An effort earlier this month to mediate the lawsuit filed by a former public safety dispatcher against the City of Gilroy failed in federal court. Plaintiff Patricia Harrell and two defendants—the City of Gilroy and the Gilroy Police Department—are now preparing for an upcoming trial.
Harrell filed the lawsuit against the city and the Gilroy Police Department in November 2017. She is accusing the defendants of wrongfully firing her from her job as a city employee in the police department’s dispatch center. She was fired in March 2016, and Harrell claims the city and police department discriminated against her based on her gender and age, and treated her unfairly.
The lawsuit is filed in the U.S. Northern District Court of California.
On April 12, attorneys for Harrell, the city and police department commenced mediation discussions in order to settle the lawsuit outside of court. An email notice from the court said of the mediation attempt, “The case did not settle. Further facilitated discussions are not expected. Mediation is complete.”

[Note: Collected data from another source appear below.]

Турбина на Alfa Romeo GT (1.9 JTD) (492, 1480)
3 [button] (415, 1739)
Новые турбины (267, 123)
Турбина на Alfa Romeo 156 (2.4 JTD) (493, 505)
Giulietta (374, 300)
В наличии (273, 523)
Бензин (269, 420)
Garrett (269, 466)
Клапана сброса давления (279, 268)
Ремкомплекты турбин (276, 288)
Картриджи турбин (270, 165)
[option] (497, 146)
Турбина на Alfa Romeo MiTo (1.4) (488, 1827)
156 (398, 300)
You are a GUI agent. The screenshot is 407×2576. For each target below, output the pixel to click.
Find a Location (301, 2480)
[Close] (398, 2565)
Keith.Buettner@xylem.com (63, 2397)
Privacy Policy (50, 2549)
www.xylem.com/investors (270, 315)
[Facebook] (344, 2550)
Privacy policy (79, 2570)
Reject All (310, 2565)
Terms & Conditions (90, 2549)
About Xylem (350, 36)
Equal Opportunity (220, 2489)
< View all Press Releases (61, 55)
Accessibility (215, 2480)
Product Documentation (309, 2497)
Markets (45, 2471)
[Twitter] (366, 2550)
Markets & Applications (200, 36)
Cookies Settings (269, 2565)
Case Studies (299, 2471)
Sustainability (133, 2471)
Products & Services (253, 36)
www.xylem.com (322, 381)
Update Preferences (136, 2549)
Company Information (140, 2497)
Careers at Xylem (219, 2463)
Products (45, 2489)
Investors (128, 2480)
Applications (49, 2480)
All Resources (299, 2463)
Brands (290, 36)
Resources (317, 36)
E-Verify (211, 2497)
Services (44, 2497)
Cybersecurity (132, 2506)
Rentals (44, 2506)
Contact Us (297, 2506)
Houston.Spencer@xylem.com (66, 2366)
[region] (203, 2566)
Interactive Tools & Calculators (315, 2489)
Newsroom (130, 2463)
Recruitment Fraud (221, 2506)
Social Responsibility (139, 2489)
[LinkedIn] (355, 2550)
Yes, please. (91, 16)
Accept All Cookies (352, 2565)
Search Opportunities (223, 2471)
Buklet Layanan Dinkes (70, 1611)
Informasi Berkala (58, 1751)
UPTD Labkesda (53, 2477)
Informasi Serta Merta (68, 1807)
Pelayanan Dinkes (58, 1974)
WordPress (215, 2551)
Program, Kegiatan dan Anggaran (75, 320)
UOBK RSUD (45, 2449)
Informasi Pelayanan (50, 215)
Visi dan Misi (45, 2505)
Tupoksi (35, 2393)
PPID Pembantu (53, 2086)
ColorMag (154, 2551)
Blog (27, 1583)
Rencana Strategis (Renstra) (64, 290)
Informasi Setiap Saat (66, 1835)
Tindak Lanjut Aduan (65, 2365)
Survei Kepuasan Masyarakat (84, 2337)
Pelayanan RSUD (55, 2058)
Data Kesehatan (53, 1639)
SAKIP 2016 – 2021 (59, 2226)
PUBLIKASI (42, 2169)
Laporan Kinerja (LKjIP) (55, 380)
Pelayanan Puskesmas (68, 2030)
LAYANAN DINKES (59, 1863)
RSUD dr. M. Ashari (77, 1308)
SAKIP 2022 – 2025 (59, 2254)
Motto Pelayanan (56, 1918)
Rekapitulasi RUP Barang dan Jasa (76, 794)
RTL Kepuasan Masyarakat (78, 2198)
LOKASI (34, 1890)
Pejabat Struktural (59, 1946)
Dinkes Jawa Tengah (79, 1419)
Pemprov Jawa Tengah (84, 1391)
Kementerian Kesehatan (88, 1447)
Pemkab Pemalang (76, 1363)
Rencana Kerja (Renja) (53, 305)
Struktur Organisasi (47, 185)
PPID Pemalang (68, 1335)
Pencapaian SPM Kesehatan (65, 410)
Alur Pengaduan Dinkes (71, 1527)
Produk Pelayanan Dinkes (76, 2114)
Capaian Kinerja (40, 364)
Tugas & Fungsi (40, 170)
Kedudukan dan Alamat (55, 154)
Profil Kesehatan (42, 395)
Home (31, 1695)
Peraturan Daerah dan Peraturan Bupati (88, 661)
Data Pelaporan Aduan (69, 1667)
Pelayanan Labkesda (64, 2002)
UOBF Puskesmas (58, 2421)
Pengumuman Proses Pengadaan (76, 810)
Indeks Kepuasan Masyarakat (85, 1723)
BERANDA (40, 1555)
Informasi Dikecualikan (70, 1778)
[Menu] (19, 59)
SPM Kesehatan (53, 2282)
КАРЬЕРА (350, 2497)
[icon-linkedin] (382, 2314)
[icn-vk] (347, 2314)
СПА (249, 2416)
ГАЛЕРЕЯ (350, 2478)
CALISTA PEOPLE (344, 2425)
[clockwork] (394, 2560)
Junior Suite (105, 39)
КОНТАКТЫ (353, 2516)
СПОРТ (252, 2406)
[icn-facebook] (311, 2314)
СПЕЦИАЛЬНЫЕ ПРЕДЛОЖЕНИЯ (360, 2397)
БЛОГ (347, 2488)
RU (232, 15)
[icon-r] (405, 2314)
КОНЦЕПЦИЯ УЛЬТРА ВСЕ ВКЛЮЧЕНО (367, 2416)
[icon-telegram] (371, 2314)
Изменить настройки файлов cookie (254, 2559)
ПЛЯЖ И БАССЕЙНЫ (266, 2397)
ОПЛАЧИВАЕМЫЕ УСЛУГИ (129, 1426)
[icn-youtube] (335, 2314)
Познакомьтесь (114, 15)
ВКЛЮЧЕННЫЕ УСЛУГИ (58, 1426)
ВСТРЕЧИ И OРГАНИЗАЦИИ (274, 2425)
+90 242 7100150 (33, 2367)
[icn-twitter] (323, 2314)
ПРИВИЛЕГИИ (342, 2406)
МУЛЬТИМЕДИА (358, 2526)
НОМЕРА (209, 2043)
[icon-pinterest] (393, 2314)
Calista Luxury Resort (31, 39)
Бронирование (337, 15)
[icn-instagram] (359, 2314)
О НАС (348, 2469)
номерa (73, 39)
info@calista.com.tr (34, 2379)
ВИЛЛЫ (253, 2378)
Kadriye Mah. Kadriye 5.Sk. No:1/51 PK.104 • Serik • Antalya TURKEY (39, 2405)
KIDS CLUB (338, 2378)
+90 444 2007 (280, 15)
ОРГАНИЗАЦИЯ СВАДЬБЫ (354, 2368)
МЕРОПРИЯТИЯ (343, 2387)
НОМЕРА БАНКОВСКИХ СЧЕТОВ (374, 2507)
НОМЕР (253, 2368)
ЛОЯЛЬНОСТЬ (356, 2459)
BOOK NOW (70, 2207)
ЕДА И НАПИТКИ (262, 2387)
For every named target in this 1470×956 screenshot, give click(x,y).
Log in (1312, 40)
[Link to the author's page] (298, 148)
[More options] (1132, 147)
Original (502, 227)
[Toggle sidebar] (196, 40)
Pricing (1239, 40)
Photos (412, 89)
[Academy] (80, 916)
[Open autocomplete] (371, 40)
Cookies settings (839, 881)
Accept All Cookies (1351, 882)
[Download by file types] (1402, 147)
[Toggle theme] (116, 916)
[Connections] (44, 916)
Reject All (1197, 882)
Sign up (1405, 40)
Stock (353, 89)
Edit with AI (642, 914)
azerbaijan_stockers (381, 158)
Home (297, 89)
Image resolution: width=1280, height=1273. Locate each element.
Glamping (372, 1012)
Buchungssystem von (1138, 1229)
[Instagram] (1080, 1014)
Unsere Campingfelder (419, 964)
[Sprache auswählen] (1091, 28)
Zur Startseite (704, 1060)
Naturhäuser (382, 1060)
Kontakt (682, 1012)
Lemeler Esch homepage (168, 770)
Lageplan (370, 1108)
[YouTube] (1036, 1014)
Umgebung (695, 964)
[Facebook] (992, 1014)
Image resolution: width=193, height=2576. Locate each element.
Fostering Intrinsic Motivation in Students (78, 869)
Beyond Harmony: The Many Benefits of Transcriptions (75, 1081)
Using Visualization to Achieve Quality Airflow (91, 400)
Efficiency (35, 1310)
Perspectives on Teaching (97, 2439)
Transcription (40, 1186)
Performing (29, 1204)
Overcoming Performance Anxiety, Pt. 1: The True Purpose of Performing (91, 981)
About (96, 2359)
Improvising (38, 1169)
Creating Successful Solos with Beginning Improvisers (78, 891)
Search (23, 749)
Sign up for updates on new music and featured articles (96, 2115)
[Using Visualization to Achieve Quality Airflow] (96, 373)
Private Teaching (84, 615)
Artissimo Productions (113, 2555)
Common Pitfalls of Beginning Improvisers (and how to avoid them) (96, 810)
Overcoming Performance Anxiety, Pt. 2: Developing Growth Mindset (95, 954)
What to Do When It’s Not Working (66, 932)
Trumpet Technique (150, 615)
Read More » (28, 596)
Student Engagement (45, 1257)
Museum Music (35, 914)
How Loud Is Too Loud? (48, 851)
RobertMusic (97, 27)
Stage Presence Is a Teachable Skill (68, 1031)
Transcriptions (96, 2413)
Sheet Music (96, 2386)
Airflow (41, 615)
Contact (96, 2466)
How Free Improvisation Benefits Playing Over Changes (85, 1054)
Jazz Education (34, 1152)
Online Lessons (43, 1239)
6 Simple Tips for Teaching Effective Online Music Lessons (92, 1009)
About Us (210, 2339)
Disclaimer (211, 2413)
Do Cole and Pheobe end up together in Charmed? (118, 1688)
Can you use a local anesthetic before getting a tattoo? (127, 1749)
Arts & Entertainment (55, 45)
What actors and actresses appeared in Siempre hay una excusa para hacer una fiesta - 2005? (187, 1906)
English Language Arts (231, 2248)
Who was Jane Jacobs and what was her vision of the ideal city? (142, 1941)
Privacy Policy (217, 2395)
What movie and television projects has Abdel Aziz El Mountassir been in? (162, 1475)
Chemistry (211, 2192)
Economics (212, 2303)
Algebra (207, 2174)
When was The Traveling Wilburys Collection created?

Harrell’s attorney, Andrea Justo, said she cannot comment on the content of the mediation discussions, as such proceedings are confidential.
“We now intend to focus our efforts in preparing for trial,” said Justo, of the San Jose-based Costanzo Law Firm.
Harrell’s lawsuit lists six specific causes of action against the city and police department: age discrimination, gender discrimination, failure to prevent discrimination and harassment, failure to investigate or take corrective action, retaliation and Title VII retaliation.
The lawsuit initially named numerous individual defendants—including a former police chief and police officers—and listed many more allegations, some of them salacious. However, in recent months the complaint has been whittled down to its current length after attorneys for the city convinced the judge to dismiss earlier portions of the lawsuit.
Harrell, who is in her 50s, was fired from her job as a Gilroy police and fire dispatcher following an internal investigation into a complaint that she made racially insensitive remarks to a colleague and mistreated trainees, according to documents filed in court in relation to the lawsuit.
The city is represented in the Harrell case by attorneys from the Hirschfeld Kraemer firm, based in San Francisco.
The next proceeding scheduled in the lawsuit is a June 5 case management conference, Justo said.